Thoughts on raising intelligent software

2023-03-17

Ted Chiang's story The Lifecycle of Software Objects is a literary exploration of what might happen if artificially intelligent beings were raised, instead of "trained". In the story, digital entities are given a virtual environment to explore, and interact with humans and with each other. Over the years, they develop similarly to how people or animals develop over time.

The dominant paradigm for training artificial intelligences is, of course, based on a very different idea. Even the terminology is different, in important ways. When we talk about natural intelligences, i.e. about people or about animals, training has to with attaining a specific ability. But we would never say that that general intelligence — or sentience, or consciousness — is a result of training. When it comes to artificial intelligence, though, some prominent voices in the field believe that we can generate general intelligence through training. Training for machine learning is not that different from training for people, or for animals. In all cases, the trainee is basically asked to do the same things over and over, improving from feedback on each attempt, until he/she/they/it is competent.
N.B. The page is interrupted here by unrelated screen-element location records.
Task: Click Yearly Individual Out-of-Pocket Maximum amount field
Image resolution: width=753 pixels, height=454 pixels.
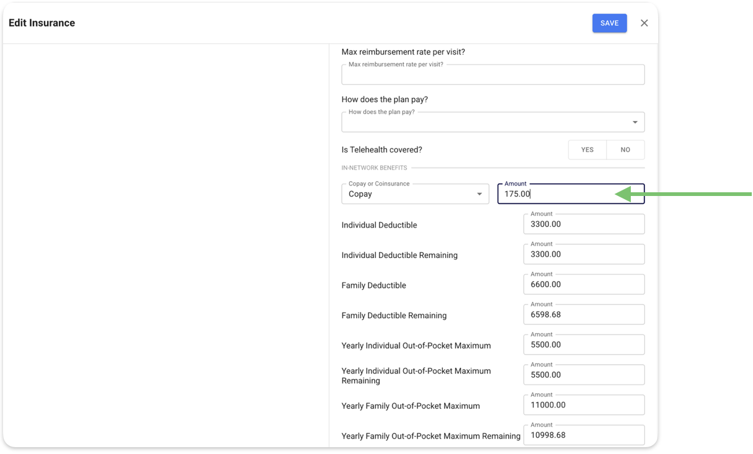Action: tap(583, 345)
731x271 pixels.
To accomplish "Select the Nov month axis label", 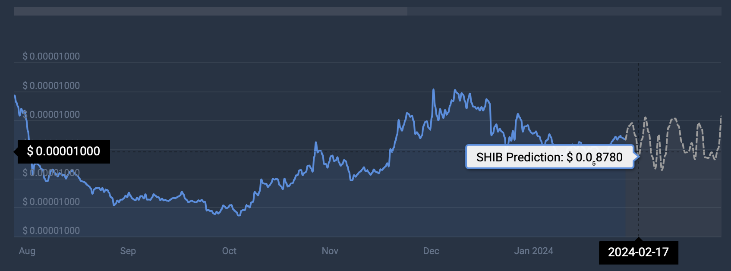I will [x=330, y=251].
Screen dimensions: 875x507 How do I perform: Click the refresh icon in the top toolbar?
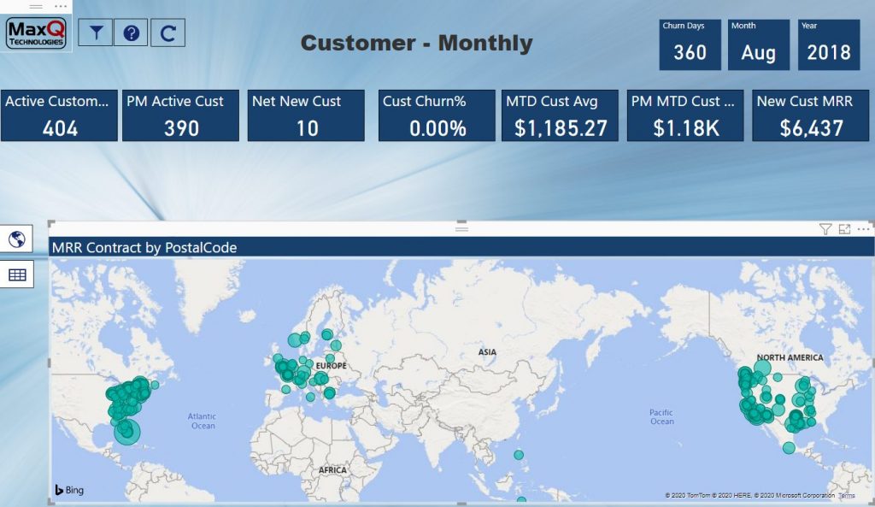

A lot of people have pointed out that it's a bit strange to think that general intelligence will arise from training a model on a handful, or even a few score of tasks. In the cases of recent large-scale models, those tasks are things like predicting the most likely next word, given context, or predicting a textual description of an image. The training data is important to the training process, but so is the task itself. Given the same training data, it's possible to train models on very different tasks, with very different outcomes.

Advocates for training-based approaches think that there's enough information about the process of thinking in the data, specifically in the context of the relevant tasks, that in mastering the tasks, an artificial intelligence can also learn to "think". Skeptics of this idea point out that there are kinds of reasoning fundamental to intelligence that cannot be captured by this kind of training. Two examples are causal reasoning — leading thinkers on causality sometimes disparagingly call this kind of machine learning "curve fitting" — and symbolic reasoning.

I think these skeptics are right, and that it will be important to find ways to integrate these kinds of reasoning. But I also think that to some degree they're missing the point. Integrating causal or symbolic reasoning into the training process will just expand the number of skills the artificial intelligence is capable of learning. I don't know of any methods in these fields that would allow a model to develop its own symbolic taxonomies, or its own strategies for learning causal relationships. My belief is that it will be difficult to develop such methods without reorienting our thinking about what it means to develop artificial intelligence.

I'm curious about what it would mean to approach artificial intelligence from the perspective of "raising" a model, instead of "training" it. What kinds of models are amenable to being "raised"? What kind of simulated environment can we use to raise them? How much of it can we automate? As implied by Ted Chiang's story (and actually, by another of his stories as well), I suspect it's less than we might think.